Monday, 7 March 2011

Sacre Ceour

I found David's observations about the mosaic of the Sacred Heart in Sacre Coeur very interesting. I spent a little time taking a closer look at the imagery but my conclusions are rather different.

I haven't been to Sacre Coeur for several years, but remember being struck by its grandeur, not least it being stuck right on top of the hill dominating the surroundings. I also remember the Presence of Christ which you can almost taste. The Perpetual Adoration of the Blessed Sacrament sets the tone of the spiritual space, as I sense is true of all Catholic buildings (compare Westminster Abbey with Westminster Cathedral or Notre Dame for example, where the former has, for me, a rather desultory, forlorn feeling while the later two while still being thronged with tourists manages somehow to have a 'freshness' and an 'aliveness' difficult to describe except as the spring air you find on a walk in the Alps.

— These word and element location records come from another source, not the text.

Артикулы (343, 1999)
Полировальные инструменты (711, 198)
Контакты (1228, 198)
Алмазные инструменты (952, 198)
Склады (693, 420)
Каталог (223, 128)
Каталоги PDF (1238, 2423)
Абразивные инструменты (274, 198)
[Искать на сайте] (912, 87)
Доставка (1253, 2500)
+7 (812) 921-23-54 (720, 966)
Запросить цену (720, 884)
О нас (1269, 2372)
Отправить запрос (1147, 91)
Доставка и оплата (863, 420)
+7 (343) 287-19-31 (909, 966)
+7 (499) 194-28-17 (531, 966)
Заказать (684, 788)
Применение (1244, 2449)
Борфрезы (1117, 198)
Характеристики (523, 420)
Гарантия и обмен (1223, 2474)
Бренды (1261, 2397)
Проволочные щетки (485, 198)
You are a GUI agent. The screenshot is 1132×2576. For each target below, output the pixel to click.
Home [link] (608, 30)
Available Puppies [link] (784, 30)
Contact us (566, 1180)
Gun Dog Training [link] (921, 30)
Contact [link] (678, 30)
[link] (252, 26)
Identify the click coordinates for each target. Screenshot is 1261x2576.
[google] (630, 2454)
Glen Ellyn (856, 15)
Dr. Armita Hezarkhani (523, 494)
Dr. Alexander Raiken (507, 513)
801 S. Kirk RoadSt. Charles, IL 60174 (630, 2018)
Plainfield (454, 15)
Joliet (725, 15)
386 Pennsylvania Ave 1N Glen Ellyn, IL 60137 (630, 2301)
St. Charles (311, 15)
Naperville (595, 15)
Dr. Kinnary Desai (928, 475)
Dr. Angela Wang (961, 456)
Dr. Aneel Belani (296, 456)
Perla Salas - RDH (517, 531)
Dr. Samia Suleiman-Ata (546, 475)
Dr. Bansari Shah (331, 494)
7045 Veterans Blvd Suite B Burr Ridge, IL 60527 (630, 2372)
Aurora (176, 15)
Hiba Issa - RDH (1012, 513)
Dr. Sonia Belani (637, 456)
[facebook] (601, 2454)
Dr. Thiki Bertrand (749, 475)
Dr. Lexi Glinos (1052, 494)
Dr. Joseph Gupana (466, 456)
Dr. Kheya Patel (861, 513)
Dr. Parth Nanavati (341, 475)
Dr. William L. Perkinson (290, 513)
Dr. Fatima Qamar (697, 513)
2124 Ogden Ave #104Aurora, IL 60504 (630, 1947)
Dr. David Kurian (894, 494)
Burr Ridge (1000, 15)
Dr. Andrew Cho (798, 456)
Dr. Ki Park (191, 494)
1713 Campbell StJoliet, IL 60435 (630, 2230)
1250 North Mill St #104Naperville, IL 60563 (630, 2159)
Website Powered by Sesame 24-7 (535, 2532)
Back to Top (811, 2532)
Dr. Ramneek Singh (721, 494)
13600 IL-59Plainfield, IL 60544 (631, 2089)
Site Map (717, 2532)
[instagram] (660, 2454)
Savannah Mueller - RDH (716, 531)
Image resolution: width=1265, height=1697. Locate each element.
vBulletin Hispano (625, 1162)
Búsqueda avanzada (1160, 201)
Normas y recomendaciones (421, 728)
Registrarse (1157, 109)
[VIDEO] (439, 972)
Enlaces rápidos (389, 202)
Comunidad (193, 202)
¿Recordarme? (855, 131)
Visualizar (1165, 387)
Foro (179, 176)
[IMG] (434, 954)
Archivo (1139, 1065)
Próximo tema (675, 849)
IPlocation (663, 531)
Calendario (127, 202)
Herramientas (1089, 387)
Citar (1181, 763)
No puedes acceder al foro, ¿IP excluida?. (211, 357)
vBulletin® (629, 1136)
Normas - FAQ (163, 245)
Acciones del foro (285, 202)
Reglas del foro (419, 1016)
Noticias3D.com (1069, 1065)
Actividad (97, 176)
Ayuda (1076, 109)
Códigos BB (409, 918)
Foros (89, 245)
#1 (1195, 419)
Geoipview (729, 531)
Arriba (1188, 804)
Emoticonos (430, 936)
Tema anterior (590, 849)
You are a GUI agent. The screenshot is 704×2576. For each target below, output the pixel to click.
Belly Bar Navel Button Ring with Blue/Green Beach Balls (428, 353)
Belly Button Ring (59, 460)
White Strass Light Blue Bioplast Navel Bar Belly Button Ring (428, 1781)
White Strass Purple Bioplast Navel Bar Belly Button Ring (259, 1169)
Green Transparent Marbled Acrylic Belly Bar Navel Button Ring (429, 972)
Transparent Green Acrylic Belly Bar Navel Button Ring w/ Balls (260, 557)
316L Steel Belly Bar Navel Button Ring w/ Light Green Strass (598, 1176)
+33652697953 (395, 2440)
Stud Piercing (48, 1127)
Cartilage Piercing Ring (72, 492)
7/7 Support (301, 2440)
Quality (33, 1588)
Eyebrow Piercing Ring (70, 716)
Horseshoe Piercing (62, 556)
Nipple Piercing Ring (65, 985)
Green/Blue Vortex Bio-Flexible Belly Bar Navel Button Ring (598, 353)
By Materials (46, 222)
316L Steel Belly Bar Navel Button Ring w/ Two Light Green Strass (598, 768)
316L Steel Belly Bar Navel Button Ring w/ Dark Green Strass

So, yes, Sacre Coeur has a special Presence, but I don't know if the art is really a part of that. It is in that Catholic style peculiar to late 19th century early 20th century France, full of triumphalist bravado. Byzantine art was an imperial art style, and you can see why it would appeal to the imperial Catholics of France, when Catholicism experienced something of a 'miraculous' revival following on from Lourdes, but also battling against the forces of secularism, masonry, Gallicanism and many other non or anti Catholic 'isms' that were current in France at the time. Place this in the context of the rise of Ultramontanism, and the precarious position of the Papacy following the various democratic revolutions in the Papal States and across Catholic Europe and South America, and this rather overbearing style finds its place.

But I am not sure it is really a liturgical style. It isn't a style to bring you to prayer, but just to impress, at best to make you think. This image of the Sacred Heart is all about a power that is dominating, and that is a style of power which Jesus warned his disciples about, a wordly power that 'lords it over' others. This is an imperial, nationalistic style where the glory is of Catholic France. Byzantine art, while the art of an imperial culture, transcends that by not being itself a wordly art form, but one which challenges by transcending the material and political world by an eternal vision of what lies at the heart of all things.

From the bits and pieces I have read about Teilhard, his sense is of the vulnerability of an evolutionary way of understanding God at work, of the provisionality, mistakes, and gradualness of this is far from being a part of Merson's image. The glory and wonder of the world of matter and its immense energy is not an imperial vision, but something much grander. It isn't about external forces dominating others, but of the wonder of Truth manifesting itself almost irresistibly in a complex unity that manifests its wonder in myriad of interconnected forms eternally, 'unto the ages of ages'. It is a humble power, weak as well as strong, vulnerable as well as magnificent. The image in Sacre Coeur seem to me far, far from that. There is no vulnerability there at all; it is lofty and overbearing, in many ways a worldly art using spiritual themes for a nationalistic agenda (note the prominence of St Joan of Arc for example and the big papal tiara). In short, I find it soul-less and spiritually superficial, even if impressive and even awe inspiring in the sense that I marvel at the Eiffel Tower or the Arc de Triomphe.


But perhaps I am missing the idea of the Omega point? Is the image in the basilica the end point, the point where all is achieved in Christ, evolution reaching its transcendent moment? Well the image could certainly reflect something of that, but if it is the energy of love which is at the heart of all things, then shouldn't this  be a compassionate image? For me it is reminiscent of the images of mechanical human brute force so beloved by the fascists and communists, a figure to rival those ideologies on their own terms. The face is so impersonal, not just a bit fierce as in many Pantocrator images, but distant which is the very antithesis of the icon. It is also very 'wordly', the spiritual world of angels and saints, is depicted in a very earthly style, for example the light is reflected light, not an interior glow, not a furnace that glows bright within.

The icon engages with the eyes of the Lord. Here the figure is impersonal to us, a distant deity to be worshiped from afar, yes with fervour but not with intimacy. The Mother of God is diminutive,pleading but not as in the icons where she humbly stands beside her Son raised into His Divine Dignity, intimate with him. Here, then, there is no sense of theosis. Christ presides over all but in a way which excludes us, rather than makes us integral to it.



So, sorry David to be so critical of an image that speaks so strongly to you, but  I guess we are diverging from each other a bit here, which isn't a bad thing per se as it means we can explore these images more rigorously and mine their meaning more sharply. I await your reply with interest!